Tavano, A., & Kotz, S. A. (2022). Overt oculomotor behavior reveals covert temporal predictions. Frontiers in Human Neuroscience, 16: 758138. doi:10.3389/fnhum.2022.758138.


Cite as: http://hdl.handle.net/21.11116/0000-000A-1F51-9
Abstract
Our eyes move in response to stimulus statistics, reacting to surprising events, and adapting to predictable ones. Cortical and subcortical pathways contribute to generating context-specific eye-movement dynamics, and oculomotor dysfunction is recognized as one the early clinical markers of Parkinson's disease (PD). We asked if covert computations of environmental statistics generating temporal expectations for a potential target are registered by eye movements, and if so, assuming that temporal expectations rely on motor system efficiency, whether they are impaired in PD. We used a repeating tone sequence, which generates a hazard rate distribution of target probability, and analyzed the distribution of blinks when participants were waiting for the target, but the target did not appear.
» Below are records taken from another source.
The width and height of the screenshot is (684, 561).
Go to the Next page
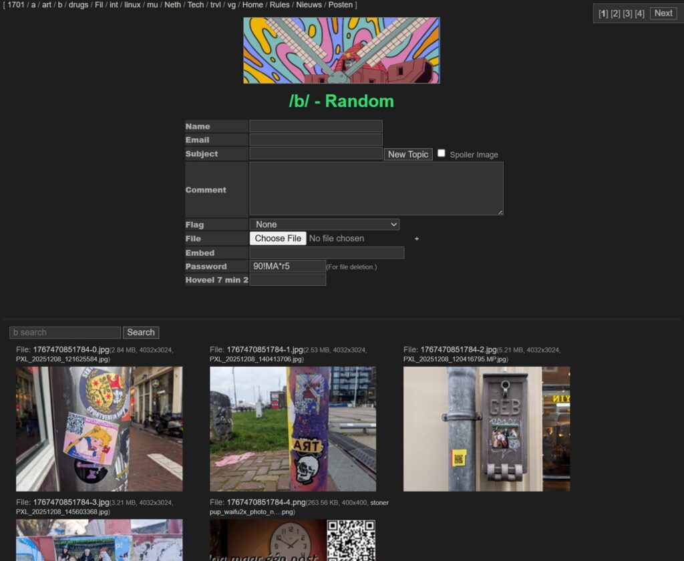pyautogui.click(x=663, y=13)
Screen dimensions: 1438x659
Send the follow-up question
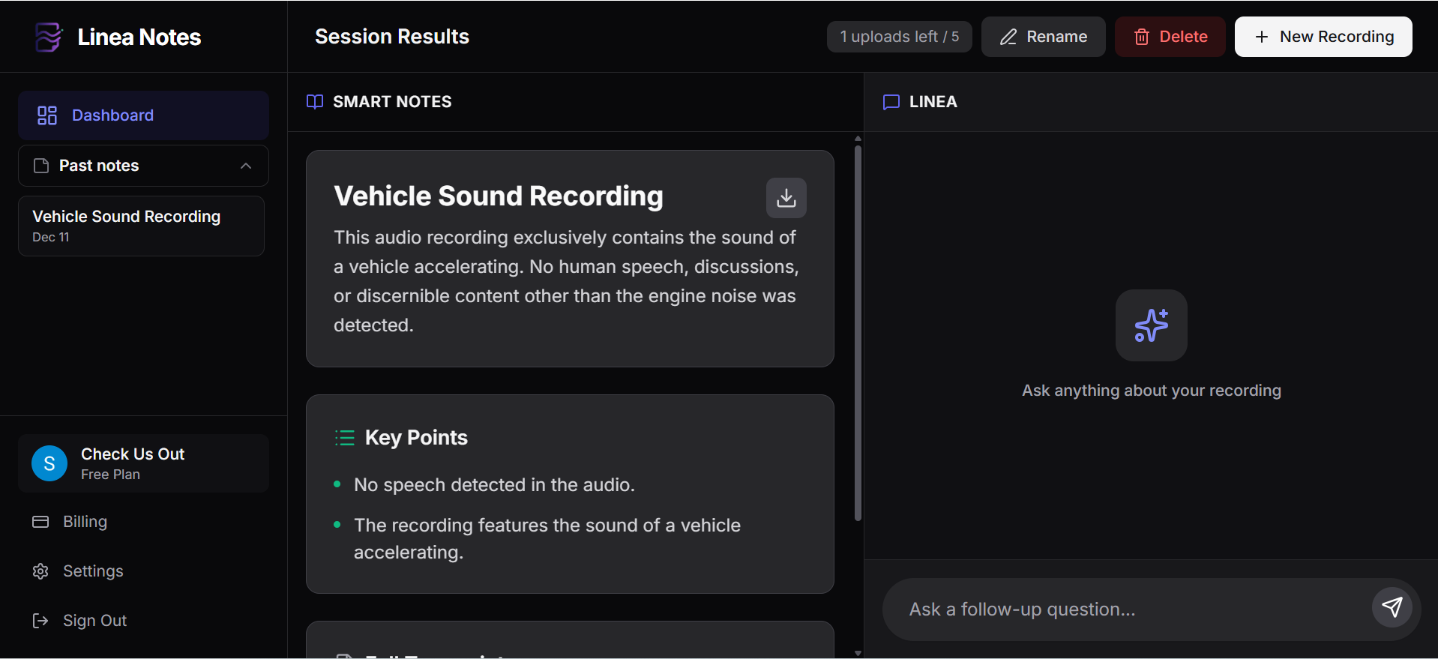(x=1392, y=607)
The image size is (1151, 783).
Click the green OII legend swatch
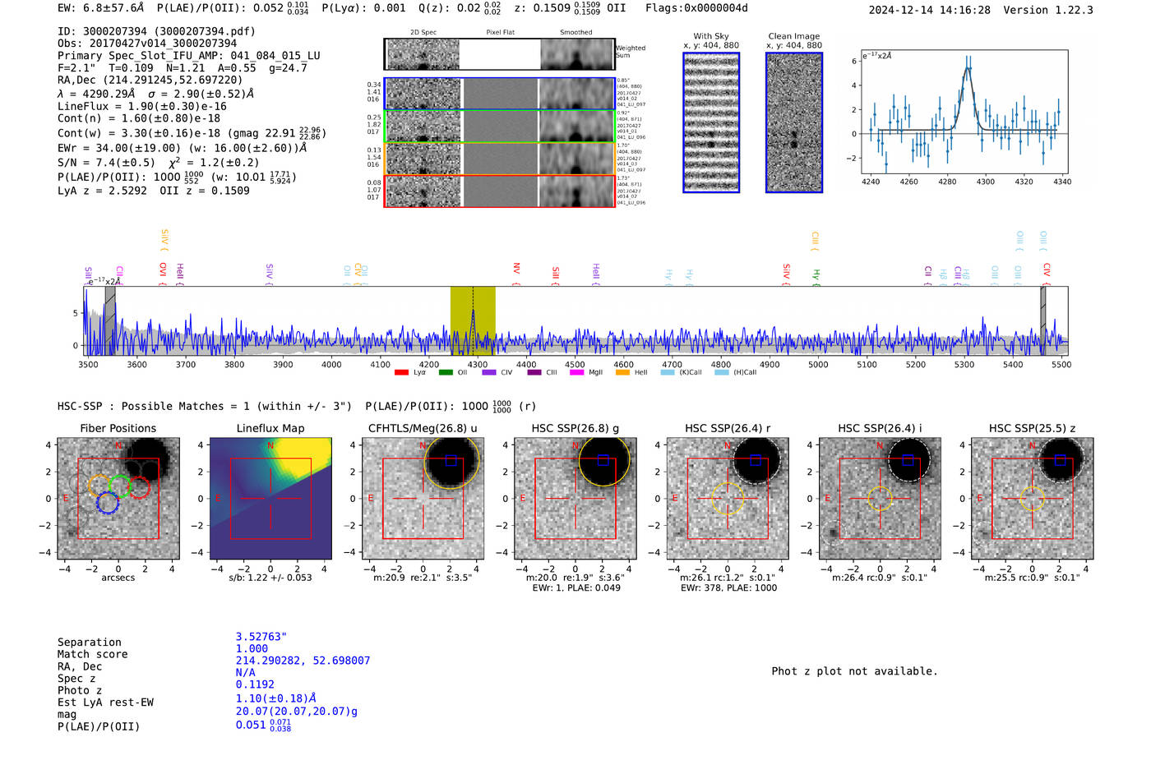click(x=446, y=373)
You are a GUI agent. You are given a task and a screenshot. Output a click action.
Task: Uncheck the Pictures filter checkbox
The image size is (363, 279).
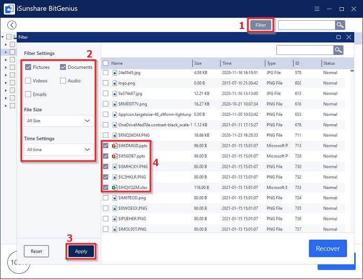28,67
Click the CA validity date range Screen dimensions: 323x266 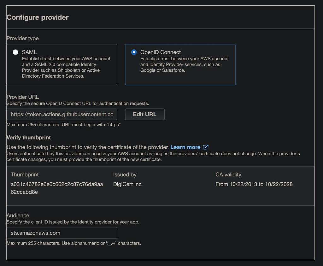coord(254,184)
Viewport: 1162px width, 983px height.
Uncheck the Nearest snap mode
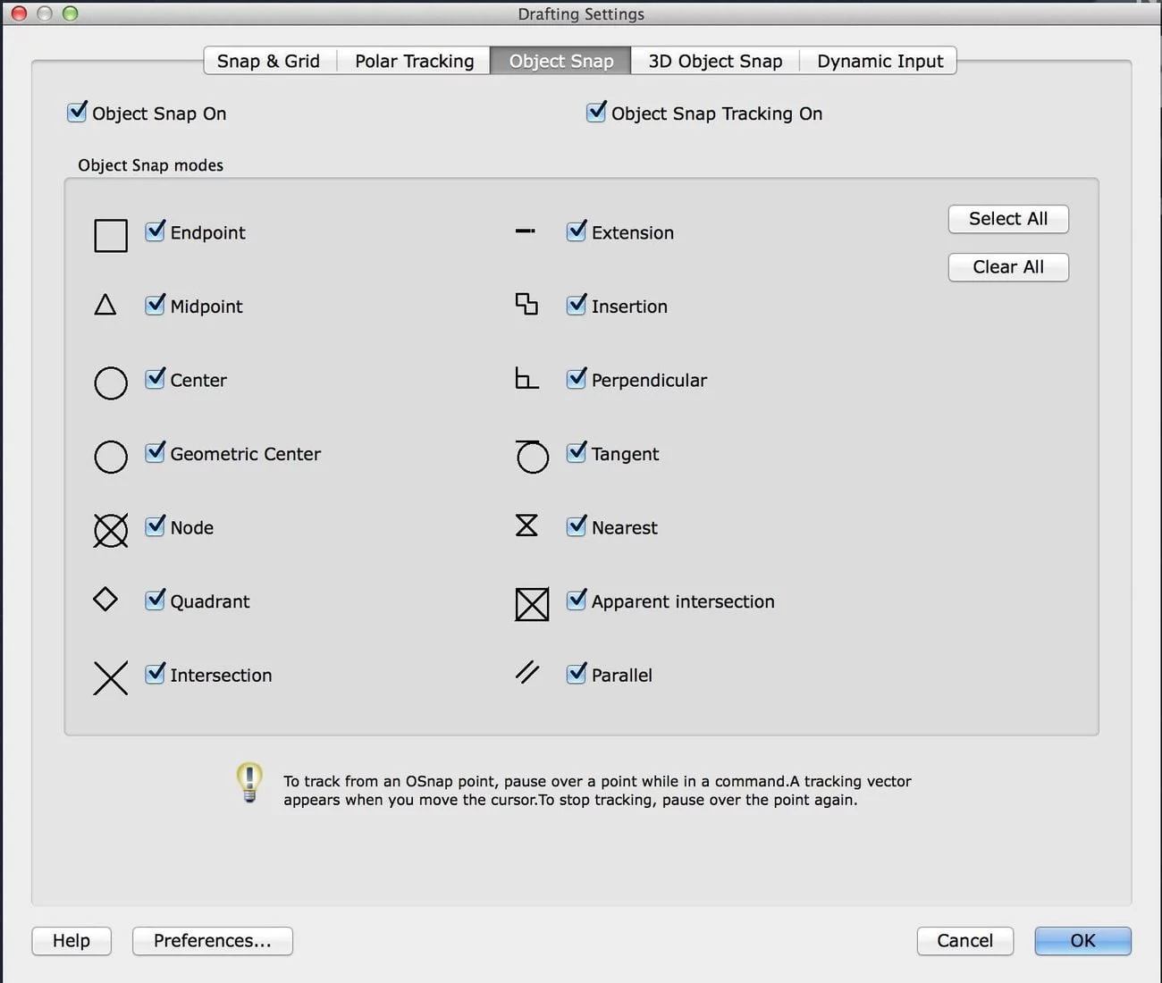pyautogui.click(x=577, y=526)
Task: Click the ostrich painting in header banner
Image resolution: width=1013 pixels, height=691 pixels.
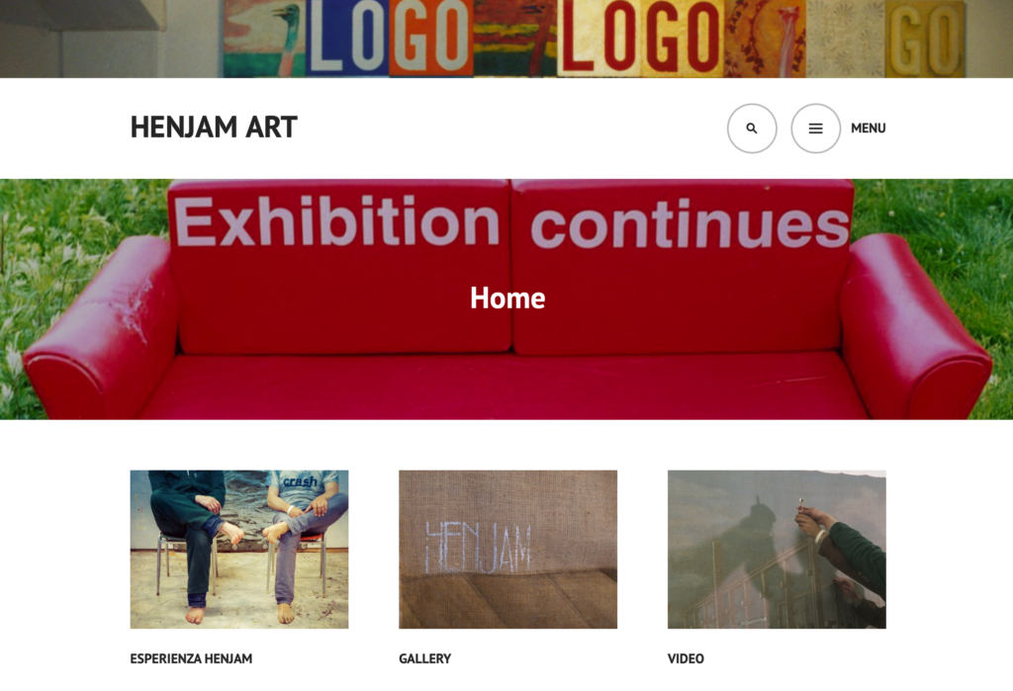Action: [x=264, y=39]
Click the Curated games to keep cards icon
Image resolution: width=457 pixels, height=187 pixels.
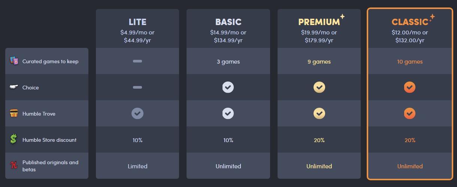point(14,61)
Results show that, although PD participants tend to produce fewer and less temporally organized blink events relative to healthy controls, in both groups blinks became more suppressed with increasing target probability, leading to a hazard rate of oculomotor inhibition effects. The covert generation of temporal predictions may reflect a key feature of cognitive resilience in Parkinson's Disease.